CHARLESTON, W.Va. — The opening of 82nd session of the West Virginia Legislatie Session was a historic week at the Capitol, as Republicans took control of the Senate and House of Delegates for the first time since 1932.
The Senate elected Sen. Bill Cole, R-Mercer, a Bluefield businessman who owns several car dealerships, as president on a 19-15 vote. Cole is a freshman senator, having been elected in 2012, after being appointed to fill a vacancy in the House of Delegates in 2010.

In the House, longtime Minority Leader Tim Armstead, R-Kanawha, was elected speaker on a 64-35 party line vote, with Delegate Rupie Phillips, D-Wyoming, abstaining.

In their acceptance speeches, both new leaders expressed their desire
to move the state forward.
“My sincere hope is we work together to lift up our future generations,” Armstead said. “It’s time to work together to write a new chapter in West Virginia.”

Cole said he wants to make the state a more attractive location for job-creating companies.

“It’s time our children no longer call West Virginia the place they
visit on special occasions, or the place where they’re from.

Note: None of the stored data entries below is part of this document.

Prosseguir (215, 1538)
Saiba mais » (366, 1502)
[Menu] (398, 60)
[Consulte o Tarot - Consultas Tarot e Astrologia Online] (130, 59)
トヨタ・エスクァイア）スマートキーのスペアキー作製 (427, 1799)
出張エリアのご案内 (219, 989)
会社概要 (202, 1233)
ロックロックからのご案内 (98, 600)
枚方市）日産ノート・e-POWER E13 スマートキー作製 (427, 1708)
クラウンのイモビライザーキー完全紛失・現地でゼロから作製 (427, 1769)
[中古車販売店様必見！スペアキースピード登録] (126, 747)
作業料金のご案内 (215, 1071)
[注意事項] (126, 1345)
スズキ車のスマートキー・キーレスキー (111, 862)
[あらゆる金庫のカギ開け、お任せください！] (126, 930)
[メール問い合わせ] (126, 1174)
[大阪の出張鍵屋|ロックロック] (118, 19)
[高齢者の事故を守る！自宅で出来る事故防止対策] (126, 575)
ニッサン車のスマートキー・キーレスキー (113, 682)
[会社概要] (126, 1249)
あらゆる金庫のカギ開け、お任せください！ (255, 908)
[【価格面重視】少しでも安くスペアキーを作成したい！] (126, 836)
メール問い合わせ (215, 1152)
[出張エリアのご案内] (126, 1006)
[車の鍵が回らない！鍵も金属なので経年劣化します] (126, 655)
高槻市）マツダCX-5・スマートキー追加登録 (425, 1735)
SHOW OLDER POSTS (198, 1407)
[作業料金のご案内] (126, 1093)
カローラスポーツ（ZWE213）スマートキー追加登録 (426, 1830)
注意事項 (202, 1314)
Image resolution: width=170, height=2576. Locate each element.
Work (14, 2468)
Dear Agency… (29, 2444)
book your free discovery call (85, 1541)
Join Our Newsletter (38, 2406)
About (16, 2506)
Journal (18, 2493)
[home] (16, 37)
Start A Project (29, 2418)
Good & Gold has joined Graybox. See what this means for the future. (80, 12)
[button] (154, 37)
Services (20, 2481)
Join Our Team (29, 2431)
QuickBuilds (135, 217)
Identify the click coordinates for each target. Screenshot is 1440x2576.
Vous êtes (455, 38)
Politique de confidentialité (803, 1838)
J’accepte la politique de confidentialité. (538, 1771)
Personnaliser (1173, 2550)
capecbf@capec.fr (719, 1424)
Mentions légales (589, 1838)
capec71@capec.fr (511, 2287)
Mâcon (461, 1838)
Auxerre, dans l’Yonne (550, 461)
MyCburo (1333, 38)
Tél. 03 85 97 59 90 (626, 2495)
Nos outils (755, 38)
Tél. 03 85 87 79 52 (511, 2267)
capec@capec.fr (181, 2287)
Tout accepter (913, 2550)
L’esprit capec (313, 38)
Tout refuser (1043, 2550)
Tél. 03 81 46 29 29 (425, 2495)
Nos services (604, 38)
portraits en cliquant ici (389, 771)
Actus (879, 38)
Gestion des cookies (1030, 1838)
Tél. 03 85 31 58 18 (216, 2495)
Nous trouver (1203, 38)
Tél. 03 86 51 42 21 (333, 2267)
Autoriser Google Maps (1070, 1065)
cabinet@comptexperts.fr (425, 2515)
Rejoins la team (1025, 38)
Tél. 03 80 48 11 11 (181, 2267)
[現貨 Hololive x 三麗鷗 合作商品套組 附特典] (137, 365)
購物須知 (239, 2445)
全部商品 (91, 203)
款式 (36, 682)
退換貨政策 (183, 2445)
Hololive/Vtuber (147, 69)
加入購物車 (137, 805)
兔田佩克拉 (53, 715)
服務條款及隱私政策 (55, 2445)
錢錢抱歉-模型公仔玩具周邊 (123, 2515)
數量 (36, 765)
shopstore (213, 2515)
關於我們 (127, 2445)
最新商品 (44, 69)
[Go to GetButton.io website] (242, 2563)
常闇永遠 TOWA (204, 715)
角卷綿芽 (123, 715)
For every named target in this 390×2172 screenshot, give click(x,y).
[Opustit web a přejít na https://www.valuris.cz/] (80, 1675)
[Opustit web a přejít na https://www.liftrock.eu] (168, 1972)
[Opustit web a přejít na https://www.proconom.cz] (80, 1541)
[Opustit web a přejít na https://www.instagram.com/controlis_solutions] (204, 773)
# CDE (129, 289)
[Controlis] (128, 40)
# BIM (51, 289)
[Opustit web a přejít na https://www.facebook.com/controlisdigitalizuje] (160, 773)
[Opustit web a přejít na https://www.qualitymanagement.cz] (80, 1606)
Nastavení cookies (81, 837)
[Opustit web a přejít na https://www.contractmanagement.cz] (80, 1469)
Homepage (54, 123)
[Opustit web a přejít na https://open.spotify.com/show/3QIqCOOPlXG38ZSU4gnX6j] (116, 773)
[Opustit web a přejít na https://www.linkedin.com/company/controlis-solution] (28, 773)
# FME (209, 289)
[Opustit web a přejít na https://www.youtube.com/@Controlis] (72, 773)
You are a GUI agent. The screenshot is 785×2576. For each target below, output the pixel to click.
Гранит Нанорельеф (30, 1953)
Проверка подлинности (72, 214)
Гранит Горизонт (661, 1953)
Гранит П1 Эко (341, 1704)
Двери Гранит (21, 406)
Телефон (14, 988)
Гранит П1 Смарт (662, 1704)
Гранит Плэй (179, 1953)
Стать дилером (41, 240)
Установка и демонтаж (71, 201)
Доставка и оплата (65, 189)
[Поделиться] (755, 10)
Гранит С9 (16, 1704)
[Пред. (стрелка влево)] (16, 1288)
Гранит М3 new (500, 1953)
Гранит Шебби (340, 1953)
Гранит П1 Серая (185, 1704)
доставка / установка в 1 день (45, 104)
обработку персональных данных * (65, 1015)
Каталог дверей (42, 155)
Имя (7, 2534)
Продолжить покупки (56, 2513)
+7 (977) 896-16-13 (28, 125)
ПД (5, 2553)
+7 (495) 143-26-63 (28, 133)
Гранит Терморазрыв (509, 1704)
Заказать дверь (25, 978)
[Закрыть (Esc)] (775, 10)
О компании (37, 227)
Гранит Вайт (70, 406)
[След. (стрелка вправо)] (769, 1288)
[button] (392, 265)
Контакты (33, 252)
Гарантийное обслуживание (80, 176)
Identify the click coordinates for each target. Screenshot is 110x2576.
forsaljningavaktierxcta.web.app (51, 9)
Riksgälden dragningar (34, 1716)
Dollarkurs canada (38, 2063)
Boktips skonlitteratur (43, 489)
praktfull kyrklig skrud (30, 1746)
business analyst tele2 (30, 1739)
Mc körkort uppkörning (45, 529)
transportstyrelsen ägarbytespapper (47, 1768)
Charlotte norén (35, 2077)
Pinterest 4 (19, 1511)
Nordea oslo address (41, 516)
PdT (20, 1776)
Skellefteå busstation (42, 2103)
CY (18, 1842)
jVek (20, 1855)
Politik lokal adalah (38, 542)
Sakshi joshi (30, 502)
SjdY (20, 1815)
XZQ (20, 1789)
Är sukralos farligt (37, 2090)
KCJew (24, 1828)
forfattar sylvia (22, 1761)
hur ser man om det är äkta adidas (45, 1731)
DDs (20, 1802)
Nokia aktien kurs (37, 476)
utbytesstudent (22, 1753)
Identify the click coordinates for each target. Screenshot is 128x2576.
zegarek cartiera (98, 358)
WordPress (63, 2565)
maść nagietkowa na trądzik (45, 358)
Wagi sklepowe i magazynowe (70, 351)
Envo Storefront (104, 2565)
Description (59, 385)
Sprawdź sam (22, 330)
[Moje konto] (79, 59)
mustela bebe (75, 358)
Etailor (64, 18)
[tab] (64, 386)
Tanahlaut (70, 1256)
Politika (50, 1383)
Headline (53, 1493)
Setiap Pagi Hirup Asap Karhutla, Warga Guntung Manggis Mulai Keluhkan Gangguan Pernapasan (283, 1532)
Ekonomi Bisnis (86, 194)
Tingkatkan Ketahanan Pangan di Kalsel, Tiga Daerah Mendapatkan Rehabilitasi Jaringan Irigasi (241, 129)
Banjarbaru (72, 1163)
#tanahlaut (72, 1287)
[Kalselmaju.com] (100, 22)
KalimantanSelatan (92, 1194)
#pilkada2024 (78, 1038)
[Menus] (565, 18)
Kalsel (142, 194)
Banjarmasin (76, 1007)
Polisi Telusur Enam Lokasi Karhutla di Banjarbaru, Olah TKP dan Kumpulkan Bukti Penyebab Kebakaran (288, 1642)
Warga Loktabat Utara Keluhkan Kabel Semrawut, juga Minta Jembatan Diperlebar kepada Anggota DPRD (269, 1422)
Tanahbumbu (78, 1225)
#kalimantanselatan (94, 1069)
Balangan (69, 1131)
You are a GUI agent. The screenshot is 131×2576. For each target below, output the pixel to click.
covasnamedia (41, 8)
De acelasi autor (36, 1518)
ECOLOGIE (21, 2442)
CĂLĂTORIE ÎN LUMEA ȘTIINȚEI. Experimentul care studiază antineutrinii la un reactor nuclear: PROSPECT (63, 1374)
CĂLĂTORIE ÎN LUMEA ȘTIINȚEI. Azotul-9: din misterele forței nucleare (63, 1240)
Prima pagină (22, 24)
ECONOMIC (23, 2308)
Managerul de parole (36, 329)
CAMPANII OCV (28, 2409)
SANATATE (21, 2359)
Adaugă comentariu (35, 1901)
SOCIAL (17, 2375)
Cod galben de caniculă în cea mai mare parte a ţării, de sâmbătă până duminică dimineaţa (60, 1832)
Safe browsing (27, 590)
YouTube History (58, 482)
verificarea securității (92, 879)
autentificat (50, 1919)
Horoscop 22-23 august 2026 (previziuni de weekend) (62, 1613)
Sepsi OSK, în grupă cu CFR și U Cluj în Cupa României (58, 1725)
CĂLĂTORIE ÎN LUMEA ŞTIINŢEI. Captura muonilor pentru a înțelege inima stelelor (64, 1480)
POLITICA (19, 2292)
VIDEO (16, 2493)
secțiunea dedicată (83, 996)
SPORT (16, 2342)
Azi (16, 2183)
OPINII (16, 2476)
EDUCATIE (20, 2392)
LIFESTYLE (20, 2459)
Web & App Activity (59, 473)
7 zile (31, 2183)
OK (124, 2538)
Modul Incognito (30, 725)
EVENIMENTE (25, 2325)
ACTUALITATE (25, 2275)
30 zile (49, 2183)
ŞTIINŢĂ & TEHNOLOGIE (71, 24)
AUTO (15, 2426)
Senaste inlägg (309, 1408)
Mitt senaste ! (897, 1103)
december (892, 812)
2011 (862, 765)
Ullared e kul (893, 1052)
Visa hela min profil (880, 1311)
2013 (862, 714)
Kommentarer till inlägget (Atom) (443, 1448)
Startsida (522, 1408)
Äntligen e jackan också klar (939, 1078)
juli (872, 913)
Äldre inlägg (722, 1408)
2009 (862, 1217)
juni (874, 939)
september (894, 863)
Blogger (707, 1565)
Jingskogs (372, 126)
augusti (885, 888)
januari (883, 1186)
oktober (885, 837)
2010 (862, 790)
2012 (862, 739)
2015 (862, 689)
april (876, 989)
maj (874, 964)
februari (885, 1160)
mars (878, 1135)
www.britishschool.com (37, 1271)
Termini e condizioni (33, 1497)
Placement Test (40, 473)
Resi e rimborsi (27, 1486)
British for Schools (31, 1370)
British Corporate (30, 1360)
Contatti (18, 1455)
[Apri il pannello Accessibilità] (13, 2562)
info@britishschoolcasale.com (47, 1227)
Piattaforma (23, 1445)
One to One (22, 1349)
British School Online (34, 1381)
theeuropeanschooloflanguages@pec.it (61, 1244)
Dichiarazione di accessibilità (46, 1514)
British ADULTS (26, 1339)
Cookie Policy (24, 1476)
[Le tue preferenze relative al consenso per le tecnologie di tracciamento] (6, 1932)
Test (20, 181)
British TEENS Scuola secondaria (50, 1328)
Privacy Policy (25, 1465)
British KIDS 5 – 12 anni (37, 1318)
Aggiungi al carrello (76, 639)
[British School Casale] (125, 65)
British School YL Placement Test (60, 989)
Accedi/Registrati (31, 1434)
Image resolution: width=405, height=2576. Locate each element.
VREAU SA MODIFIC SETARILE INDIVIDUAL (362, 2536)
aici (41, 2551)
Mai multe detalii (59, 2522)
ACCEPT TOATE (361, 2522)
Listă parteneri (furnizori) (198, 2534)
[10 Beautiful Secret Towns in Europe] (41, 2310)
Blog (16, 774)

It’s time
to find every possible way to keep our kids home,” he said.

The November elections brought a remarkable flood of new faces to the Legislature, including 10 new senators and 33 new delegates.

In the House, that runs the gamut from 18-year-old Delegate Saira Blair, R-Berkeley, who is the youngest person to serve in the West Virginia Legislature and currently is the youngest legislator in the nation, to Delegate Frank Deem, R-Wood, who at 86, returns to the House 60 years after his first term in 1955-56.

The new Republican leadership wasted no time taking action, moving forward with a bill to repeal the state’s Alternative and Renewable Energy Portfolio Act, passed in 2009 under then-Gov. Joe Manchin.

Last fall, many of the newly elected Republican legislators campaigned for repeal of the legislation, calling it “West Virginia’s Cap-and-Trade.” Proponents of the act, however, noted that it does not restrict greenhouse gas emissions, like the federal Cap-and-Trade, but merely provides incentives for electric power companies to use sources of energy other than coal to produce 25 percent of their power generation by 2025.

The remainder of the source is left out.